Of di Fiori's four daughters,
two regularly enjoy the sexual services of Mario, the estate
handyman (played by Dallesandro), a bemuscled Marxist with a
hammer and sickle painted on his bedroom wall. The youngest and
eldest are virgins, but the latter is thought too plain to be
offered for marriage, and the youngest is only age fourteen.
Dracula obtains assurances that all the daughters are virgins
and drinks the blood of the two who are considered marriageable.
However, both are non-virgins and their tainted blood make Dracula
ill. Mario realises the danger to the youngest daughter in time
and ostensibly rapes her for her own protection. But in the meantime
Dracula has drunk the blood of the eldest daughter, turning her
into a vampire. After more carnage, the peasant Mario commands
the estate..
Blood for Dracula is a 1974
Andy Warhol film directed by Paul Morrissey, starring Udo Kier,
Joe Dallesandro, Maxime McKendry and Arno Juerging.
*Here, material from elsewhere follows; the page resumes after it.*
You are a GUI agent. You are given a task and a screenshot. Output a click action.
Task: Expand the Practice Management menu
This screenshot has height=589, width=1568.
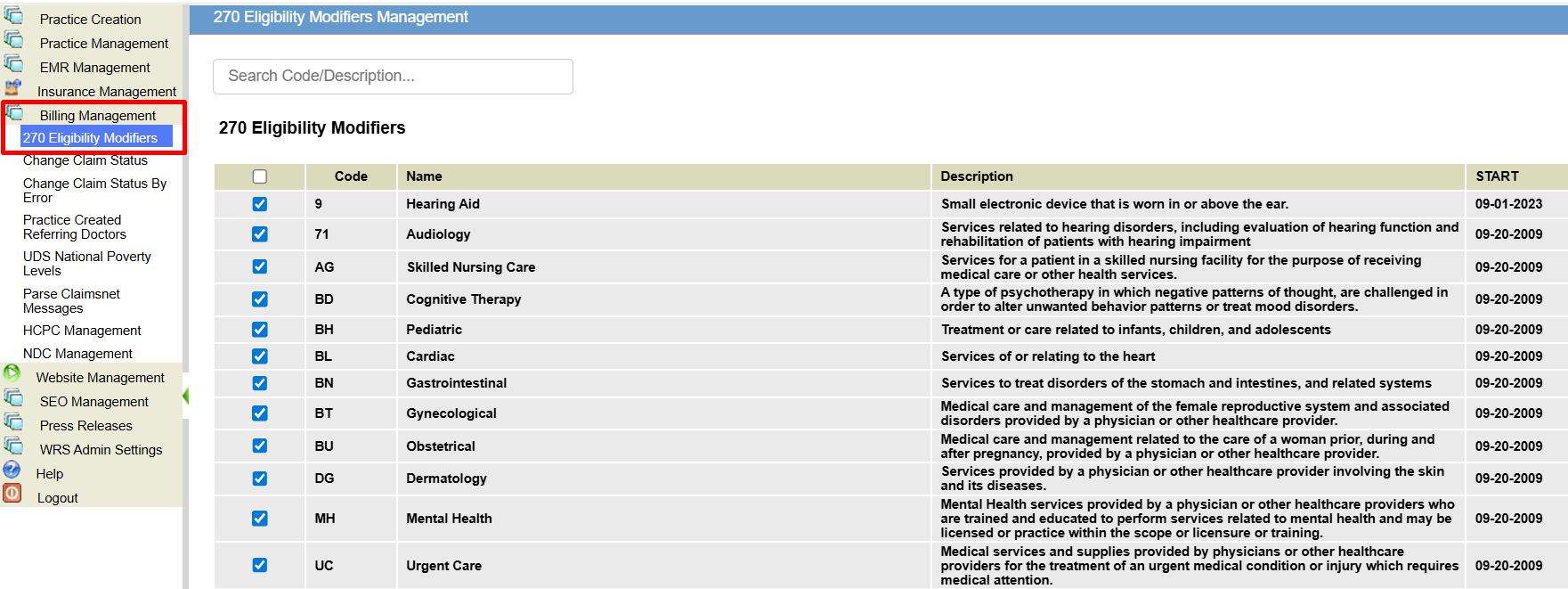103,44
Roman Polanski
and Vittorio de Sica appear in cameo roles.
The film was shot on locations
in Italy and was partly improvised as the filming of Flesh for
Frankenstein by the same team had been quicker and less costly
than expected. |
Themes: In one interpretation, di Fiori and
his family represent European traditional values, and Morrisey
produces a narrative of a doomed Europe that is self-destructing
as the bourgeoisie attempts to survive making an alliance with
the aristocracy while the aristocracy (represented by the pathetic
Dracula in what some consider one of Kier's best performances)
is losing the battle of power
against the powers of industry and modernity. Furthermore, Mario's
professed Marxism is revealed as another form of oppression.
When he supplants di Fiori and dispatches Dracula, Mario represents
not the triumph of the people but the merely the replacement
of one tyranny with another.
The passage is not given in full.